The officer cycled back to where Mubiru was parked and asked him and his friend ‘’if there was a problem.’’ Mubiru says he answered, ‘’no there’s no problem, we were just making a joke.’’ The officer then proceeded to ask both Mubiru and his friend for their student identification cards. Although confused by the officer’s demand as to why they needed to present ID, both Mubiru and his friend complied.
The officer took both ID cards and reported their student numbers and names to the campus security office before asking both Mubiru and his friend “if they had ever been in trouble with Protection Services.” Both men replied no, they hadn’t.
At that point, Mubiru’s friends arrived at the car. Seeing the scene unfolding in front of her, Mubiru’s friend Showmia Chandru asked the officer why he needed to see their IDs.
“He said something like ‘we’re here to serve and protect you guys’,” said Chandru of the incident. “ He was somebody trying to hold any kind of authority he had over a kid and trying to threaten them because he couldn’t take a joke that wasn’t even actively directed at them.”
“Me and Showmia asked him for what reason did he take our student IDs and then he doesn’t give a reason, he just made up a dumb excuse, he didn’t really give a reason as to why he took our IDs,” said Mubiru in a phone interview with the Fulcrum. “After he was done recording our student numbers and names he just gave us back our cards and left.”
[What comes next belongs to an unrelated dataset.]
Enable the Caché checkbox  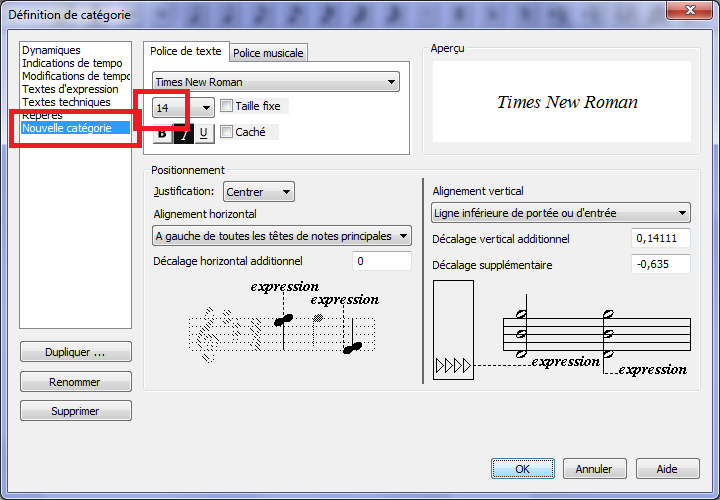tap(227, 132)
Mubiru said that he was unable to remember the name of the officer and did not complain to the U of O’s Human Rights Office. Mubiru says that he was confused and didn’t understand the reason that the officer had to ask him for his student ID “out of nowhere”.
“Maybe he maybe he felt a way with what I said but I obviously thought he had racist intentions because there was no purpose to ask for my student number,” said Mubiru to the Fulcrum.
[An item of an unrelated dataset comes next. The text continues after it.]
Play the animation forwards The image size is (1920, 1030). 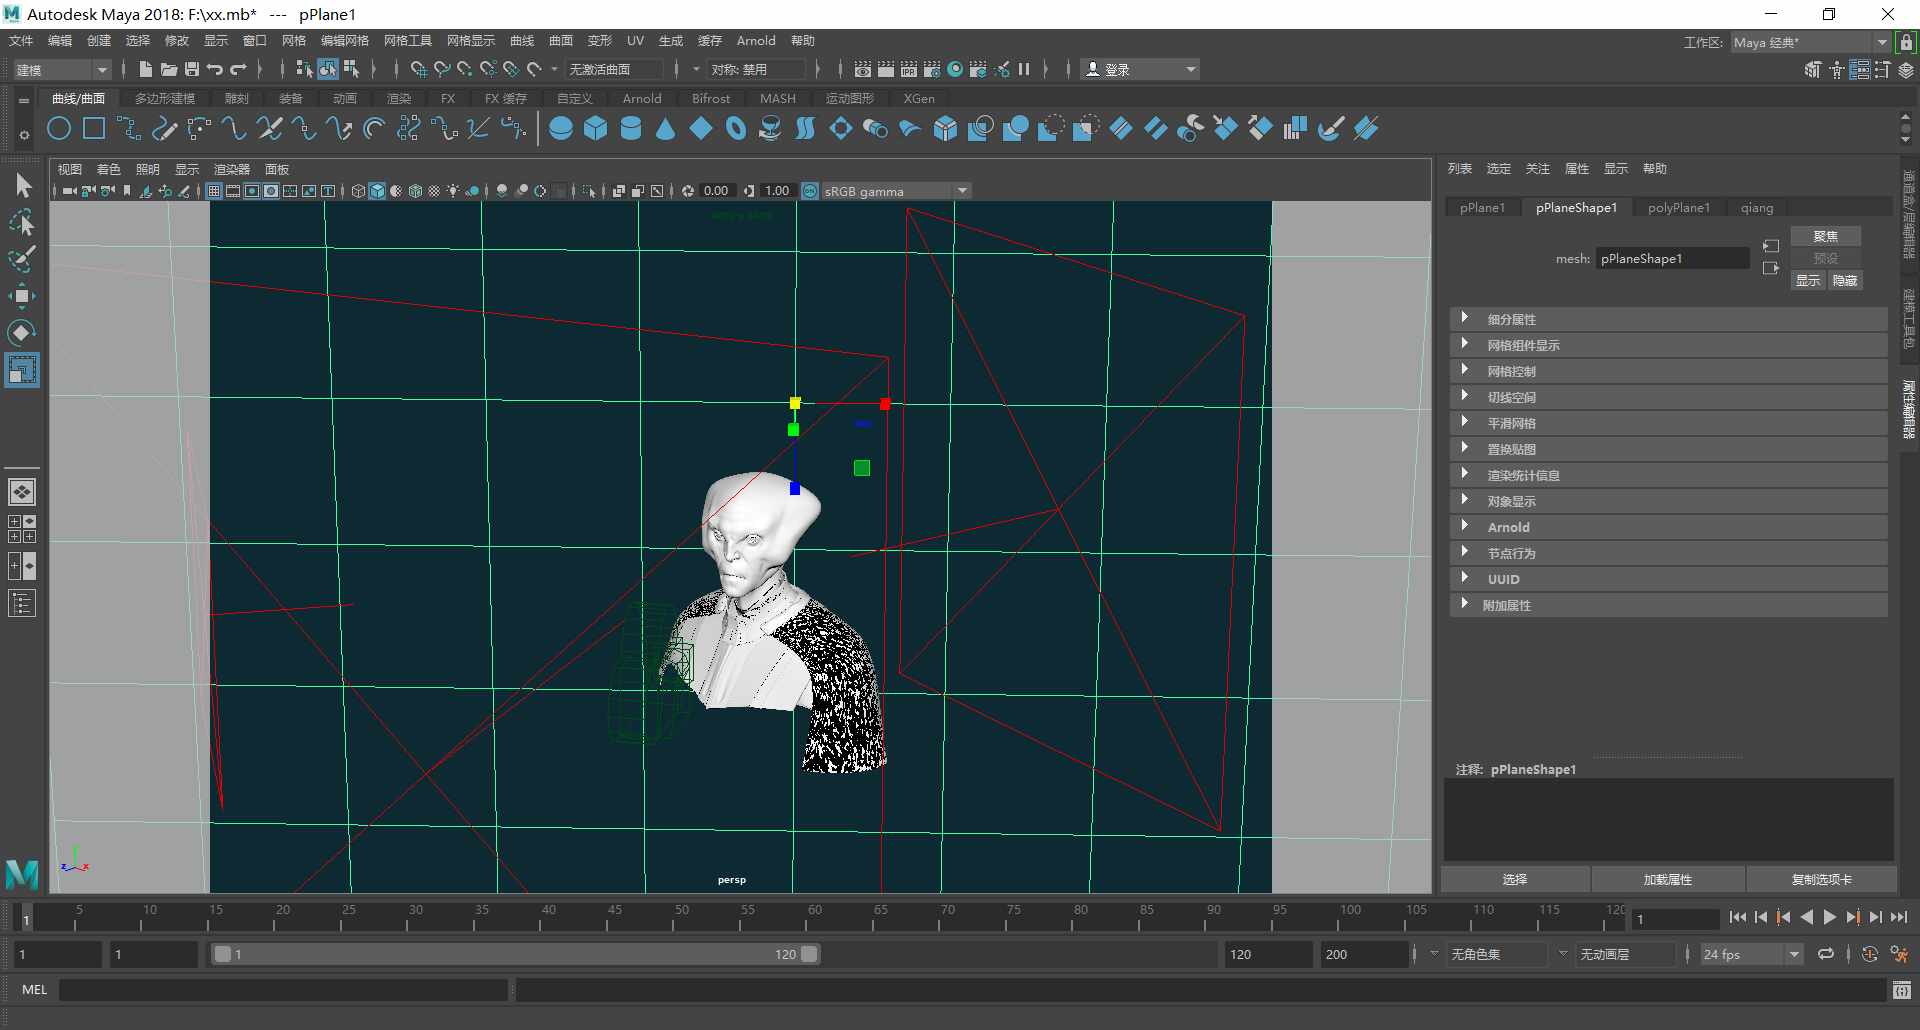[1830, 917]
“It really only occurred to me later on that it was a racially charged type of occurrence,” said Chandru. “But, later on, I realized this would have never happened if it was some white guy, and definitely because Ali was the only one visible in the car as a dark-skinned student, I can definitely presume that this white officer had something to say.”
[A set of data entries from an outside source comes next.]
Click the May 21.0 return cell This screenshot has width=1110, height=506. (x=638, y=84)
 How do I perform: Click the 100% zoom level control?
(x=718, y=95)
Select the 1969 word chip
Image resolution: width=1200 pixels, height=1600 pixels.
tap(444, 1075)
The U of O did not respond to questions of whether they were aware of the incident, but replied with a statement.
“The U of O is committed to providing a learning and work environment free from harassment and discrimination and where everyone is treated respectfully,” Isabelle Mailloux-Pulkinghorn, the university’s media relations manager, wrote in an email to the Fulcrum. “Any member of the U of O community who believe they may have been victim of harassment or discrimination can contact the Human Rights Office.”
It’s unclear if the university was aware of or had any records that Mubiru and his friend had been carded by Protection Services. The Fulcrum reached out to U of O’s Protection Services but was referred back to Mailloux-Pulkinghorn’s statement by the service.
Mubiru’s experience from April 2019 is the third publicized carding incident involving a Black student to occur at the university in the last 14 months.
In June 2019, Black conflict studies and human rights student Jamal Koulmiye-Boyce was carded, handcuffed and detained by campus security for over two hours. An independent investigation later found the incident to be an act of racial discrimination.
After the incident, the U of O updated its policy surrounding proof of identification.
Then in September 2019, Black student Wiliston Mason, a community advisor in the U of O’s Annex residence, was carded by a Black security guard while entering his residence. An independent report commissioned by the U of O’s Human Rights Office found Mason was subject to racial discrimination.
Editor’s note (02/06/2020, 2:55 a.m.): The original version of this article miss quoted Ali Mubiru as saying “maybe he felt the weight of what I said” when, in reality, he said “maybe he felt a way with what I said”.